La politique a évolué et la presse aussi. Mais, cahin caha, toutes deux empruntaient des voies parallèles, qui se frôlaient des fois, mais sans se toucher. Pour rester dans les contours de notre pays, c’était souvent par la presse que l’opposition se faisait entendre, plus que dans les instances institutionnalisées. C’était souvent le meilleur vecteur d’encadrement et de conscientisation. Les organes de la presse écrite étaient des moyens de formation. Que de grands noms, qui ont émaillé l’histoire de la presse nationale, en arabe ou en français.

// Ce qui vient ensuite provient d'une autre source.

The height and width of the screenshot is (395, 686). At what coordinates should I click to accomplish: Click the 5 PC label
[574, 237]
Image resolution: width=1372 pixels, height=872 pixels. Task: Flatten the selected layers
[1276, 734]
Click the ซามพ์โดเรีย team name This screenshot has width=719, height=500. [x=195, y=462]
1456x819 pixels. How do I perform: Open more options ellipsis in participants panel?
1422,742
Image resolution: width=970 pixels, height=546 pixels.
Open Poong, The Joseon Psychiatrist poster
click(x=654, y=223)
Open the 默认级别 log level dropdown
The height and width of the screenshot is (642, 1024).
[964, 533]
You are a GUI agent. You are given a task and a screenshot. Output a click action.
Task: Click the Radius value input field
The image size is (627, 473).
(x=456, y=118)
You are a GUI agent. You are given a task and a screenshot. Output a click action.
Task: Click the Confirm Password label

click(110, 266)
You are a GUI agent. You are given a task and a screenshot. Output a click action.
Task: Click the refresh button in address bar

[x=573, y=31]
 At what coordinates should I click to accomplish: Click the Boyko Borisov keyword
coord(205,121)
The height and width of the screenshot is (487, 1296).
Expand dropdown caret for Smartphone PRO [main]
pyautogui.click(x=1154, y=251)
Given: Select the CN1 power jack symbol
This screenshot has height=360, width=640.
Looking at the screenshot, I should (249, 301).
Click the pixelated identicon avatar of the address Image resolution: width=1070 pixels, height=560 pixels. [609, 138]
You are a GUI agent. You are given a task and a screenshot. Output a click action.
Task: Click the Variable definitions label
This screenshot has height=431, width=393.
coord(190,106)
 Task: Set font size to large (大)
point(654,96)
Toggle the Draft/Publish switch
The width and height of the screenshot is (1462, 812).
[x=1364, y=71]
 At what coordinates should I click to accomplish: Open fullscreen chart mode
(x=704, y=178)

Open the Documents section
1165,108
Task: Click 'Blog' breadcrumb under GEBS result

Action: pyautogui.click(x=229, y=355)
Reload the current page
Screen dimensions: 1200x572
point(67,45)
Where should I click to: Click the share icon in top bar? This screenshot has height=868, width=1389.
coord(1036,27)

Beaucoup d’eau avait coulé sous les ponts, selon l’expression consacrée, et on avait parlé à un moment de la presse dite indépendante. Il y eut incontestablement des success stories, qui n’avaient pas la vie longue. On ne s’attardera pas là-dessus, mais le bon primait sur les zones d’ombre et une nouvelle génération se faisait les dents en bousculant les tabous. Mais c’est le numérique qui changea la donne, pour de bon. Peut-on regretter l’évolution ? Non. Mais on ne peut taire les dérives. D’abord sur la forme. Tout un chacun s’investit journaliste, maître de site, youtubeur ou influenceur. La culture politique est quasiment inexistante chez ces faiseurs d’opinions autoproclamés, hormis quelques titres ou quelques références, qu’on ressasse, pour impressionner ou se donner bonne figure. La langue laisse à désirer. Mais, plus grave, on fait peu de cas de l’éthique et de la déontologie. On attaque, on dissèque, on grossit, on ressasse, on distord, on colporte, on éructe. Tous sauf la vérité quand il faut informer. Quelques élucubrations, pour ceux qui veulent passer pour des analystes. Ce sont les morveux qui ne se sentent pas morveux et qui ne se mouchent pas. Avec leur morve, ils se veulent des purs, et passent pour des donneurs de leçons. Arrêtons cette dérive préjudiciable à la presse, à la liberté d’expression, à l’image du pays. Que les officines en charge de réguler la profession, s’attellent à la besogne. Elles ont du pain sur la planche. Il ne s’agit nullement de museler la presse ou étouffer la liberté, mais de réguler la profession dans cette nouvelle sphère, du numérique, des sites et des Podcast. Car, comme dans cette loi d’airain, chère aux économistes, la mauvaise monnaie chasse la bonne. Quand tout est permis, c’est la fin de la vie publique. Cela a un nom : l’état de nature, ou le monde Hobbesien où les lois, les règles, les normes se délitent, pour que ne persistent que les persifleurs, les sangsues et les pernicieux, au sens premier du terme.